- [SUPPLIED PASSAGE]
########################################

# Stargazing Live



## StormFeather (Jan 5, 2011)

I know that this thread will 'date' as you will only be able to access the programmes for a short while, but the information contained within them so far has been pretty interesting - including the extra special pictures of the Andromeda Galaxy. The research is still current but had been brought forward to show something for this programme (in episode 2)

BBC - BBC Two Programmes - Stargazing LIVE

Prof Brian Cox is pretty cool, and co-presenter Dara O'Brin is fun.

Anyway - thought I'd share


----------



## sloweye (Jan 5, 2011)

Its a great series, sadly going to have to play catch up on tonights. Got no TV upstairs.


----------



## StormFeather (Jan 5, 2011)

Got new laptop today, so am watching it on that whilst tapping away on my 'work' computer here.

I _love_ technology!


----------



## sloweye (Jan 5, 2011)

My internet is usless, so slow it won't run the iPlayer. I'll have to try and get up to my sisters with the laptop and rob her connection


----------



## StormFeather (Jan 5, 2011)

That's a real pain.

I'm just happy that I have an alternative to watching yet more football!


----------



## sloweye (Jan 5, 2011)

Ewww, i hate football so i'm with you on that. Rather watch the sky than 22 overpaid plonkers chasing a pigs bladder round an expensive lawn.


----------



## HoopyFrood (Jan 5, 2011)

I have turned into such a Brian Cox fan. Anyone who talks about all things sky and space gets my immediate attention and he does it in such a brilliant way. He always seems so genuinely thrilled with everything. 

Space = freaking awesome.

########################################

- [LISTED RECORDS]
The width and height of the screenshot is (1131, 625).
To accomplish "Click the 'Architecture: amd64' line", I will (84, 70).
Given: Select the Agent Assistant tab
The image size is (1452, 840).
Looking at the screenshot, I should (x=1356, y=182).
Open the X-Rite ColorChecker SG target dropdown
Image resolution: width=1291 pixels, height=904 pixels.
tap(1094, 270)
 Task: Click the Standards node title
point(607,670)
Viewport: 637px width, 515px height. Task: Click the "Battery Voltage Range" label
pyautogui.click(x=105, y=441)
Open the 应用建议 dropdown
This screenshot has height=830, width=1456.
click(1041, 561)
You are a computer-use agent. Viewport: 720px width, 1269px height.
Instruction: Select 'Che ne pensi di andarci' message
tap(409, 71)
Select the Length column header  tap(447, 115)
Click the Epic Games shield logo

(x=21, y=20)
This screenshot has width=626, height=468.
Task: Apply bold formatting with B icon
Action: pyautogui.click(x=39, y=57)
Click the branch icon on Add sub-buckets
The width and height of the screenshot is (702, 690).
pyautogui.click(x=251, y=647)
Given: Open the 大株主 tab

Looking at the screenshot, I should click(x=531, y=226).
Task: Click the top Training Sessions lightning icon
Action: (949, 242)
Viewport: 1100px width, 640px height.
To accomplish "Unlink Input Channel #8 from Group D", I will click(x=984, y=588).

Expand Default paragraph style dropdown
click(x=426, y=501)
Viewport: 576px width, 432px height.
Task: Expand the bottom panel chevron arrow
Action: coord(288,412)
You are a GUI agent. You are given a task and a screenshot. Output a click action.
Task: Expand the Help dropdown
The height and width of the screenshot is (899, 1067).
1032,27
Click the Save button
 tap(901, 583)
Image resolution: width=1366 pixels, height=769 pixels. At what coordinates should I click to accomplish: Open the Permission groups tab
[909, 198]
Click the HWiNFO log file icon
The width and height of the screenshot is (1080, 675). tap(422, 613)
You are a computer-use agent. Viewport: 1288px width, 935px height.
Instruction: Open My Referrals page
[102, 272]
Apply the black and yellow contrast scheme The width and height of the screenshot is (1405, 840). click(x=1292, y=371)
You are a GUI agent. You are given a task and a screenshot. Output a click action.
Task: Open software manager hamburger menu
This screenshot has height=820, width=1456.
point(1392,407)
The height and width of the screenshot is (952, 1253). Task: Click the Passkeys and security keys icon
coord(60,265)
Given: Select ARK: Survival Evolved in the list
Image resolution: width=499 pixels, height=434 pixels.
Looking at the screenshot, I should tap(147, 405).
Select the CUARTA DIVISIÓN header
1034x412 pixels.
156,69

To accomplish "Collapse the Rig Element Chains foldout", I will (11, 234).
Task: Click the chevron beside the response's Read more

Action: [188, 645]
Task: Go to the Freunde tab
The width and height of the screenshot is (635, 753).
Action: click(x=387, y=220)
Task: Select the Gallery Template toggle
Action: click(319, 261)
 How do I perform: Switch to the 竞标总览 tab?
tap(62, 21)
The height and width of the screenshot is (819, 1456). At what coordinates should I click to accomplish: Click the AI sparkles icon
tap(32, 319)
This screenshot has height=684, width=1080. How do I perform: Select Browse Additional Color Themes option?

########################################

- [PROBLEMS]
A) Retype the part of the Stargazing Live thread starting at "Its a great" and ending at "my 'work' computer here.".
B) In the Stargazing Live thread, what did StormFeather get that day and use for watching the program?
The records come from a separate source and have no connection to the Stargazing Live thread.

- [ANSWERS TO EACH TASK]
A)
Its a great series, sadly going to have to play catch up on tonights. Got no TV upstairs.


----------



## StormFeather (Jan 5, 2011)

Got new laptop today, so am watching it on that whilst tapping away on my 'work' computer here.

B) A new laptop.